The TDM directions with respect to the fluorophore were identified by mathematical modeling, using Mathematica (Wolfram Research). The fluorophore plane was defined by least-square fitting of coordinates of heavy atoms participating in the conjugated bond system (SI Appendix, Fig. S2). Optical measurements of the red form of mEos4b were interpreted using the published structure (PDB ID code 6GOY) aligned with the structure of the green form of mEos4b determined by us (6YLS). The TDM vector was postulated to lie within the fluorophore plane, at an angle τ with respect to a line connecting the centers of the fluorophore aromatic rings. For xTDM determinations, values of log2(ε∥/ε⊥) expected for different values of τ (SI Appendix, Fig. S3) were calculated by using a cos² relationship of the absorption rate on the angle between the polarization of the excitation light and the xTDMs present in the crystal. The log2(ε∥/ε⊥) value derived from optical measurements was compared to the log2(ε∥/ε⊥) predictions, yielding two xTDM orientations (values of τ) matching the results of crystal measurements. From the two τ values, the one consistent with measurements performed on tilted FP crystals (SI Appendix, Fig. S4) was taken to represent the TDM orientation (τ₁).
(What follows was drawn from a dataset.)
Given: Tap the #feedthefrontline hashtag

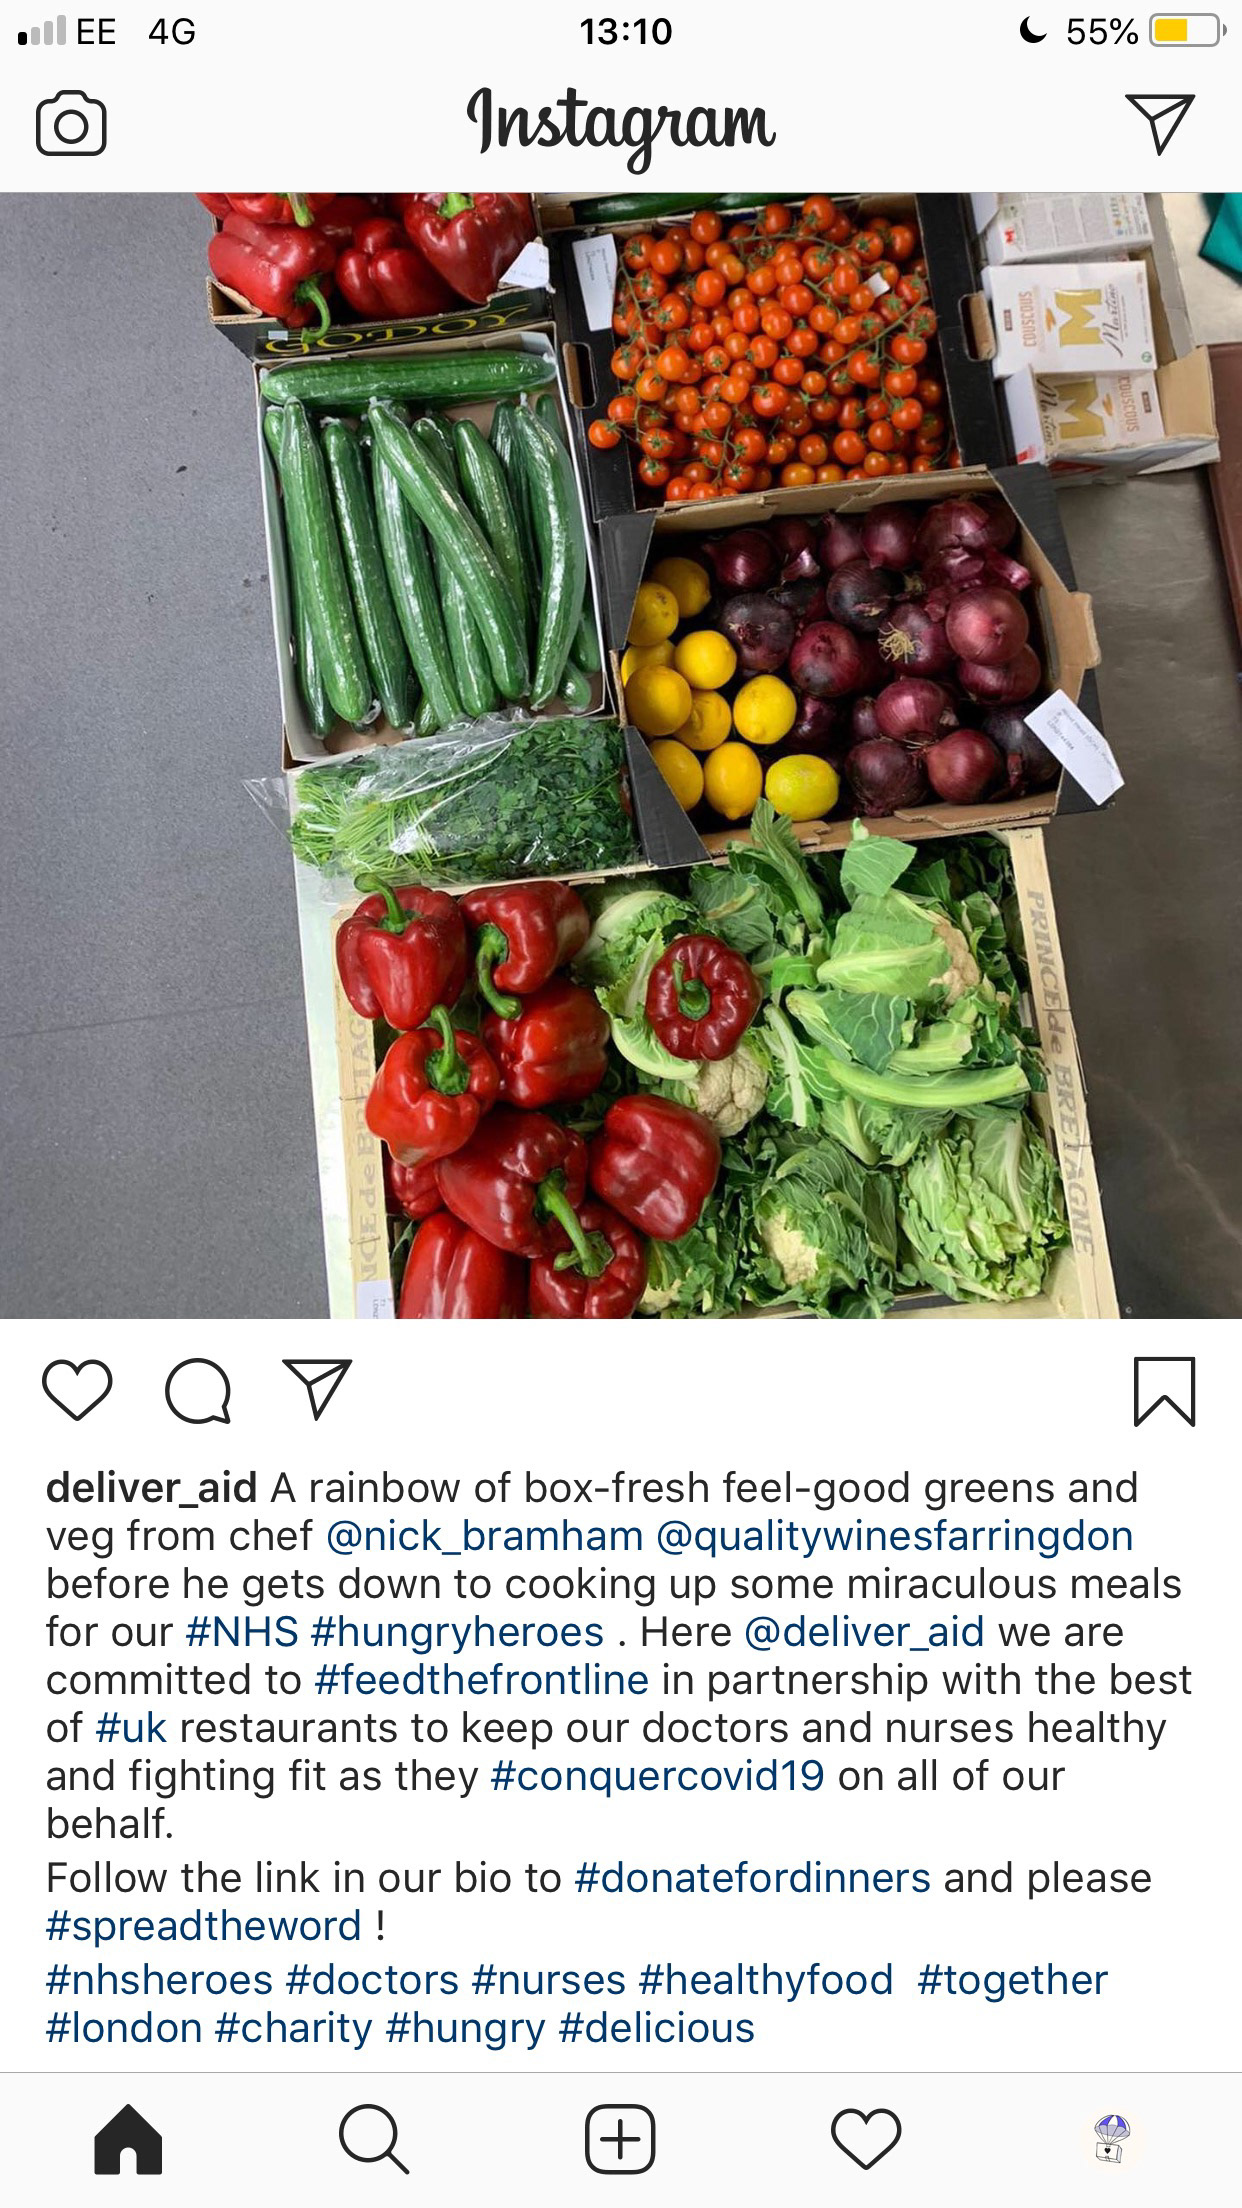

An analogous procedure was used in mTDM orientation determinations, using intensities of fluorescence polarized parallel (F∥) and perpendicular (F⊥) to the long axis of crystal instead of extinction coefficients. In order to distinguish between the two τ values obtained from fluorescence polarization measurements, we used information on FA in FP solutions and directions of xTDMs.

Statistical Analysis.

All optical measurements of FP crystals were carried out on at least 10 crystals, as indicated (Table 1). Mean values and 95% CIs (±2 SEM) of values of log2(ε∥/ε⊥) and log2(F∥/F⊥) (Fig. 1 and Table 1) were used to calculate the means and 95% CIs of TDM orientations (angles τ) (Fig. 2 and Table 1). Unpaired t test was used to compare results of crystal measurements, and P value < 0.05 (marked by * in Fig. 1) was used as a statistical significance cutoff. P value < 0.001 is marked by ***. Measurements of FA were carried out in triplicates and mean values and 95% CIs (±2 SEM) were calculated (Table 1 and SI Appendix, Fig. S5).